In 2 Timothy 2:26—a confessedly difficult passage, they have introduced words, without any warrant at all, most unwarrantably. The margin, with their words in the text, makes it worse. The “Lord’s servant “; margin, or “the devil.” The Greek word in 1 Corinthians 5:1 does not mean ‘actually,’ but’ commonly.’ I merely give all these as leading to an estimate of the character of the work.
There is another point, not unimportant, I would notice: “the Lord added those that were being saved,” Acts 2:47. It is not correct. We have a different translation of the same words in Luke 13:23: “Are they few that be saved?” The article, with the present participle, has constantly the same character, without reference to time. With the past participle it is so in English; ‘the saved’ and ‘the lost.’ In 2 Corinthians 2:15, “are being saved.” Both this and Luke 13 cannot be right—in truth neither are. Revelation 21:24, they leave out, “of the saved”; if they are in the right, the common text shews the use of the word—it always means those who have this character, as also “those perishing,” in 2 Corinthians 2:15; so “him that was to come,” Rom. 5:14; “who is to come,” Rev. 1:4, i.e., ‘the coming One,’ of Christ. See 1 Thess. 5:7; ch. 3:5; Matt. 10:20 for other examples. Instances without number may be found. As to the particular word, it refers to the spared remnant among the Jews, the number of whom was much discussed amongst the Jews. (See Lightfoot and Schoettgen.) In Ephesians 1:11, they have translated “we were made a heritage.” Besides the false preterite already sufficiently spoken of, the Authorised Version is alone right, and the revision a false rendering. The Greek means, ‘we have been placed by lot in possession of,’ ‘have obtained a lot, or inheritance,’ and the point is of importance. We are joint-heirs with Christ.
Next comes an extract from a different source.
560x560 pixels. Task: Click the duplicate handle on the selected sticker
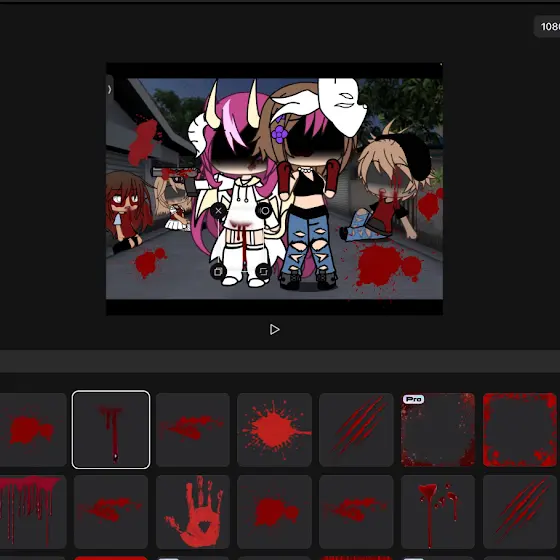pos(218,272)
On the whole, then, I accuse the Revisers of having mischievously erred as to the use of prepositions, particularly en, to have been entirely ignorant of the force of the definite article, and to have made a complete mess of the Greek aorist, blundering as to Greek and English.
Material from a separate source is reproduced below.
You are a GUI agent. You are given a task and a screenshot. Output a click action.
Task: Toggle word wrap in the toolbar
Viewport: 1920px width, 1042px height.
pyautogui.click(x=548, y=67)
26 Chapter 13 gives the ground in God’s righteousness, and the wider general place given of the Father. In chapter 17 it is the Son’s title, and the place of sons with Him, and first of all the disciples, and that on to their glory.
27 This is an aorist passive, where the Revised Version puts ‘have been’ quite rightly. But if it is right here, it is right elsewhere. On their system it should have been ‘were.’
28 Here we may see the force of the difference of the preterite and ‘has.’ ‘God highly exalted Him’ is a past historical fact; ‘has exalted Him’—He is in the glory.
29 So translated in LXX, and quoted in Hebrews. It is not, ‘Hast thou opened,’ but ‘Thou hast dug ears for me’; that is, put me in the place of a servant—that was in taking a body. (See Phil. 2.)
30 We have an example here (John 13:3) that it is impossible to render the aorist by the preterite. The Revisers have changed the T.R. perfect into the aorist, but it was impossible to use the preterite, and they have properly translated it, “had given,” as in T.R.; but then their grammatical rule is gone. In edoka and dedoka the readings are perpetually interchanged: Tischendorf says Luke constantly prefers the perfect.